Testosterone (T) is a hormone produced in the testicles of men (and in the ovaries of women to a much smaller amount than in men.  Testosterone is often referred to as the male sex hormone.  It is normal for the testosterone level to decrease in men after age 30 at a rate of 1-3% a year but men don’t develop symptoms until late 40 or early 50.  During puberty, testosterone helps young boys develop male physical features like body and facial hair, i.e., a beard, and muscle strength.  Testosterone is also needed to help with the development of sperm.

Low T is defined as a decrease in the blood level of the hormone, usually less than 300ng\dl plus symptoms including decrease in libido or sex drive, lethargy, changes in mood, loss of muscle mass and decreased energy levels.

The diagnosis of low T requires a medical history of symptoms, a physical exam and a blood test that confirms a decrease in the hormone level.

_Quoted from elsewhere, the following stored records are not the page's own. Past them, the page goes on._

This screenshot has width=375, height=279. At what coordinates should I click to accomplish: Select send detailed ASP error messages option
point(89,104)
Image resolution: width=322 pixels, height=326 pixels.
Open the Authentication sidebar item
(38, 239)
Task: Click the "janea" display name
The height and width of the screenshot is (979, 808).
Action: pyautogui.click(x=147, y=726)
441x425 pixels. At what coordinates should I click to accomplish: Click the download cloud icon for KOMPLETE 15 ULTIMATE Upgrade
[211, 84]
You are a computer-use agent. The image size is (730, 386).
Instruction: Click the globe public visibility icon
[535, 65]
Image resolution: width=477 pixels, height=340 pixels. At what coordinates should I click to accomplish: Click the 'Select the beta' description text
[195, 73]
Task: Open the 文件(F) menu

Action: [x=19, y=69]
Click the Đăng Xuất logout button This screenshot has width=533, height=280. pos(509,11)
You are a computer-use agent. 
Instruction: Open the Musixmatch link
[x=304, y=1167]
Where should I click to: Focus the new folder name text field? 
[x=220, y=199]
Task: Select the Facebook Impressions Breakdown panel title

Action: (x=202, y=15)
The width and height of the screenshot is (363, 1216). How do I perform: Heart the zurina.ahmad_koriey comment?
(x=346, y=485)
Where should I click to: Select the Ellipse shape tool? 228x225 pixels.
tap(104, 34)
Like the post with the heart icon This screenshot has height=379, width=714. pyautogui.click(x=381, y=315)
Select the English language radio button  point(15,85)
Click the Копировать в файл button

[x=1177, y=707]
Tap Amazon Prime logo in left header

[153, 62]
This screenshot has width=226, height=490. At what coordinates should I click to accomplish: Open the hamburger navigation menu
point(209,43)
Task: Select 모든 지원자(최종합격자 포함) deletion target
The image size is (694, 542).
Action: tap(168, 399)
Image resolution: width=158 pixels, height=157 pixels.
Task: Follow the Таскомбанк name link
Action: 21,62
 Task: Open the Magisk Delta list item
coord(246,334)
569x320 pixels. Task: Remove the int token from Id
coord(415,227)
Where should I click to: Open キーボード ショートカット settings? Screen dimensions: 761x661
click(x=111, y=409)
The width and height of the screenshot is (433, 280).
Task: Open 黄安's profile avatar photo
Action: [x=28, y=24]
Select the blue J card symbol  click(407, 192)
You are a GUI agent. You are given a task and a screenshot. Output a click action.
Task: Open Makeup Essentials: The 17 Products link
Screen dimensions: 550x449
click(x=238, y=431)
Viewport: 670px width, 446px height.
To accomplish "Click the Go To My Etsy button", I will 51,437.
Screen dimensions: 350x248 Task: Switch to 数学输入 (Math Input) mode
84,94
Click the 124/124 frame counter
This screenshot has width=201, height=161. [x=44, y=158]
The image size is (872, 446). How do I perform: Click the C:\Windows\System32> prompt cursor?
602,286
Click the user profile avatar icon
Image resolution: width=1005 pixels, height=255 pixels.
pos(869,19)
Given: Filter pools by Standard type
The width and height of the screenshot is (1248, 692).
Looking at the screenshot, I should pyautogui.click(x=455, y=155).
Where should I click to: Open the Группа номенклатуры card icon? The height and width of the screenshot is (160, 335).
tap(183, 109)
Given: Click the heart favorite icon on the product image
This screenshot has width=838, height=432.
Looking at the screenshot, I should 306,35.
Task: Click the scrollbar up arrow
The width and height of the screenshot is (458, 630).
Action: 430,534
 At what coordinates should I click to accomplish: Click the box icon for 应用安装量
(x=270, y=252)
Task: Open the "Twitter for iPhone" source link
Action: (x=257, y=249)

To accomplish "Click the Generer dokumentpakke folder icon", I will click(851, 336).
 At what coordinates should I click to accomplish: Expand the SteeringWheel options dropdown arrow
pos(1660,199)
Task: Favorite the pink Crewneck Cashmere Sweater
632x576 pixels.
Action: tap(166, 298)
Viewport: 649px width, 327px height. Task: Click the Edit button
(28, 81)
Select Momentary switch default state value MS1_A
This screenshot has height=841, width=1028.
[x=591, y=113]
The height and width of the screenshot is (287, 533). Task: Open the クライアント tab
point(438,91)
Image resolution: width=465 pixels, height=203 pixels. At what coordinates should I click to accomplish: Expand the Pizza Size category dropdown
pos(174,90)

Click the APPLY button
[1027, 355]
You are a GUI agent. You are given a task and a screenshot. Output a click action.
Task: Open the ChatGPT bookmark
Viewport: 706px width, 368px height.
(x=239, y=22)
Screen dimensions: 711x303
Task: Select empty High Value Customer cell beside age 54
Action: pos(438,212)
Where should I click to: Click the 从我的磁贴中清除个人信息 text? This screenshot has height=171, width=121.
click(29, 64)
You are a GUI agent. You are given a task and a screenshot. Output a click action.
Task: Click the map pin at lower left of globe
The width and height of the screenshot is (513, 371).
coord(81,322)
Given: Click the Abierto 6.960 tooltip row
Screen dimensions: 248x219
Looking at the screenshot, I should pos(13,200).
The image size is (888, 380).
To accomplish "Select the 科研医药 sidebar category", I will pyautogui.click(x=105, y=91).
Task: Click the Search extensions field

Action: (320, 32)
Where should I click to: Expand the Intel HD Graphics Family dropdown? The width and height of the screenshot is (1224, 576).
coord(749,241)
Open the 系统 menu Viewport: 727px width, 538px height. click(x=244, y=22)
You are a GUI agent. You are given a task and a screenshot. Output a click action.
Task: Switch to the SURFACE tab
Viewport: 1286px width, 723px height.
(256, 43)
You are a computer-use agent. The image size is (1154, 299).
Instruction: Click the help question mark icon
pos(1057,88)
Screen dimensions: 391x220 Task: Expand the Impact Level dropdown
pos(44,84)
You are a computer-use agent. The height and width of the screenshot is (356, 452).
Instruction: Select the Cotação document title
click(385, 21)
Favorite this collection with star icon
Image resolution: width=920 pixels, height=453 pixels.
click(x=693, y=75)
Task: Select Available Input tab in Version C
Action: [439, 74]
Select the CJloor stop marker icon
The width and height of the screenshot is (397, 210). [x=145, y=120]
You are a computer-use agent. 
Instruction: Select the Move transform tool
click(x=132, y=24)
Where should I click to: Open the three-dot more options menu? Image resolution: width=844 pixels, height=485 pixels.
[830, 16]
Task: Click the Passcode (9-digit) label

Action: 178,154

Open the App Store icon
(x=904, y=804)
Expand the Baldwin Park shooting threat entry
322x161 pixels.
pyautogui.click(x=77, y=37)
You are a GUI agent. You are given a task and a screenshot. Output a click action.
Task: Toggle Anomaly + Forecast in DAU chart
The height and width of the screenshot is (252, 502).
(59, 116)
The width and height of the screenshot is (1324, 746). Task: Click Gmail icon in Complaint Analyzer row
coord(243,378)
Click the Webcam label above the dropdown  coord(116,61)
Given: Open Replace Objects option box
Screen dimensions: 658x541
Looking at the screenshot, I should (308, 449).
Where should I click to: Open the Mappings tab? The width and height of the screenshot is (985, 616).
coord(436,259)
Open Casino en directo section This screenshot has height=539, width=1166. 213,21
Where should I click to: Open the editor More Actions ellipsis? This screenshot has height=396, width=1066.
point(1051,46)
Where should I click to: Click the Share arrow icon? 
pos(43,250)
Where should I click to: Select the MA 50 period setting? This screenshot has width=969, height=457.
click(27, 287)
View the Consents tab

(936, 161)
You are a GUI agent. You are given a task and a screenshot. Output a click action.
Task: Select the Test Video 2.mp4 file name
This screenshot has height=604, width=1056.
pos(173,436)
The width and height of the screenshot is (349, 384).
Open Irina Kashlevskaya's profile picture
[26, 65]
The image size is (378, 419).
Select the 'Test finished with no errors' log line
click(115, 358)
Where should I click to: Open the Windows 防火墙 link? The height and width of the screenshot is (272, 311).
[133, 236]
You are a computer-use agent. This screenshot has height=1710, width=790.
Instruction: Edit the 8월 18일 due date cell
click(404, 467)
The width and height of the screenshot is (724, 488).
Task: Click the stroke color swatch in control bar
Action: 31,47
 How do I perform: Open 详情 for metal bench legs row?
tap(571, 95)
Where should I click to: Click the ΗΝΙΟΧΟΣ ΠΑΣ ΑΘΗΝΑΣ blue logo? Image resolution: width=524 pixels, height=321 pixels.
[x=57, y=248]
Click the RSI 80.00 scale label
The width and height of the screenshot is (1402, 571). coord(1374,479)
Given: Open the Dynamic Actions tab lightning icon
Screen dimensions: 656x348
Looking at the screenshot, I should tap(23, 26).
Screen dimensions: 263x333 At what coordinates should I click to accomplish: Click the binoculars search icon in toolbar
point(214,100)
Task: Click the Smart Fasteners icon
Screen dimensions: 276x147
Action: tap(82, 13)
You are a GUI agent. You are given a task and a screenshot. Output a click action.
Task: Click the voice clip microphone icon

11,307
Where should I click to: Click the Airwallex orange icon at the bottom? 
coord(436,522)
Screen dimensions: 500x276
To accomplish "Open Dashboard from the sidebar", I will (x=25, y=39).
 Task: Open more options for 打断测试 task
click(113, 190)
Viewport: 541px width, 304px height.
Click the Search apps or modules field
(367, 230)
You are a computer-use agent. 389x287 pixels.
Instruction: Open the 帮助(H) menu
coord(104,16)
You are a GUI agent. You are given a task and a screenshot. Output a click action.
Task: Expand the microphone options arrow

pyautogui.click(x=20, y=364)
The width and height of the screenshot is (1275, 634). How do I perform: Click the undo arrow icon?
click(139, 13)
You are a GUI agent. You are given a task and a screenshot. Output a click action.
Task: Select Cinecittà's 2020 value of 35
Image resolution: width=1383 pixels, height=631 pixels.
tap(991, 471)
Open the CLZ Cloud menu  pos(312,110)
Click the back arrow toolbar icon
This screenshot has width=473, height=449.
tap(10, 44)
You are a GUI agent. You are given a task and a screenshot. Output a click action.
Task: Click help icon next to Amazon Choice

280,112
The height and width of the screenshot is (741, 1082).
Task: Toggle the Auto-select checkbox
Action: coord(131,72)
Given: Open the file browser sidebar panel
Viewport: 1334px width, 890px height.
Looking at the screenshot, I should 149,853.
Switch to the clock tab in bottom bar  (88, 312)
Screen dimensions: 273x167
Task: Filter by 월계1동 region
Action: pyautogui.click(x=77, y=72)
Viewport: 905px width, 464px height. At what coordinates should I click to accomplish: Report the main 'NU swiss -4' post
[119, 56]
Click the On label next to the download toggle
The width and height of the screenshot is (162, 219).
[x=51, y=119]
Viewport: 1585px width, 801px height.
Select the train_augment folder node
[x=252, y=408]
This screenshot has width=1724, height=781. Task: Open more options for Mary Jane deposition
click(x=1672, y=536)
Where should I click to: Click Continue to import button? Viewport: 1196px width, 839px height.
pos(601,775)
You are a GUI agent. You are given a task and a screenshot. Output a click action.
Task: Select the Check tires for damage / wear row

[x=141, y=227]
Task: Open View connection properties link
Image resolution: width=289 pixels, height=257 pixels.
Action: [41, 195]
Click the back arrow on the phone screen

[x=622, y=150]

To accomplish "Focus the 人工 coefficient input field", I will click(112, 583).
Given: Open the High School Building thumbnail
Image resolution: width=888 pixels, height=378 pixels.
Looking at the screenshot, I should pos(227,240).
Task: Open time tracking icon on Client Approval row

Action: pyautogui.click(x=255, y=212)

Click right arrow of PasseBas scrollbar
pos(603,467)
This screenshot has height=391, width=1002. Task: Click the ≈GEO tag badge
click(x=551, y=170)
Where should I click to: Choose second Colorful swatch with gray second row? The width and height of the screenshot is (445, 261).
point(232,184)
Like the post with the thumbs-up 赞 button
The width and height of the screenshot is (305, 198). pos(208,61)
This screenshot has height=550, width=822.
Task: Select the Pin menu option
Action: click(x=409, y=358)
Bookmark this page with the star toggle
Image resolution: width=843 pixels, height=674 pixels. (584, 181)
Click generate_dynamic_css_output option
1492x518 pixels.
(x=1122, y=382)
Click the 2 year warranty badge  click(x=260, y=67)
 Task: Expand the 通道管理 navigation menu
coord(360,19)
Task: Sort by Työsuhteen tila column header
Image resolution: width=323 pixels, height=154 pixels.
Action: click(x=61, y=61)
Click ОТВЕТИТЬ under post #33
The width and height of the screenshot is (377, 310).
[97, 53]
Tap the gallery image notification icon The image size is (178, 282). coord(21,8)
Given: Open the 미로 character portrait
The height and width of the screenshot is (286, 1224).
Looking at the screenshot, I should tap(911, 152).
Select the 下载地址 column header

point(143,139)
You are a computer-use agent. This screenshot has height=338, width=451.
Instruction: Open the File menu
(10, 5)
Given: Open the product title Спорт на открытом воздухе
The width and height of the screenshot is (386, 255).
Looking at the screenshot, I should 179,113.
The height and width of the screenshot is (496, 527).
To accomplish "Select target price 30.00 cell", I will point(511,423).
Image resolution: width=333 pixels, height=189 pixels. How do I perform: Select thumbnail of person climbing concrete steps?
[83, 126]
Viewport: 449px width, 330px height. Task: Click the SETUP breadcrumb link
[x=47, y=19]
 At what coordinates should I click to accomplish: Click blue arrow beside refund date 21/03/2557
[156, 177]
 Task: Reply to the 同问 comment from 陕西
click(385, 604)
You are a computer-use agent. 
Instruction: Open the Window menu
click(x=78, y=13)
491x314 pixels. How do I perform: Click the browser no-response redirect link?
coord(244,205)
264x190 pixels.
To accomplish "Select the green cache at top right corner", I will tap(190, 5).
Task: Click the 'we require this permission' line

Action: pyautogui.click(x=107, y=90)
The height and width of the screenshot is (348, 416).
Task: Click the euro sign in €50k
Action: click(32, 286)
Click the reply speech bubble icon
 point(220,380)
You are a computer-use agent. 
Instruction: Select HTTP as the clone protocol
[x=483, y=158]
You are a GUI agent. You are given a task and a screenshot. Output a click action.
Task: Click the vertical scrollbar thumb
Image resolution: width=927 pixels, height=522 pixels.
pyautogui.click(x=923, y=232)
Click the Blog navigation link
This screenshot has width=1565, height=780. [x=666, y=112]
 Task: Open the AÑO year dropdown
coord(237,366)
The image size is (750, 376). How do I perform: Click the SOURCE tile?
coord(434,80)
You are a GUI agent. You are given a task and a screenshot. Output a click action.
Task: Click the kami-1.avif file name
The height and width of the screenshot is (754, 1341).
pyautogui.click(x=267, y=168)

Testosterone replacement is possible using injections of testosterone, topical gels, a nasal spray of testosterone, and insertion of testosterone pellets.  The side effects of testosterone replacement include an increase in red blood cells, acne, reduction in size of the testicles, and infertility.  It is therefore important to discuss with your doctor if you are still planning to have a family as you should not use testosterone replacement therapy.

Caution:
Don’t take testosterone if you don’t have medical reasons for doing so.
Don’t’ take testosterone if your trying to achieve a pregnancy.
If you use testosterone replacement, then get a routine check-up and blood tests at least every six months.

Bottom Line: Millions of American men suffer from low T.  If you have symptoms and a blood test that confirms low testosterone, then you may be a candidate for testosterone replacement therapy.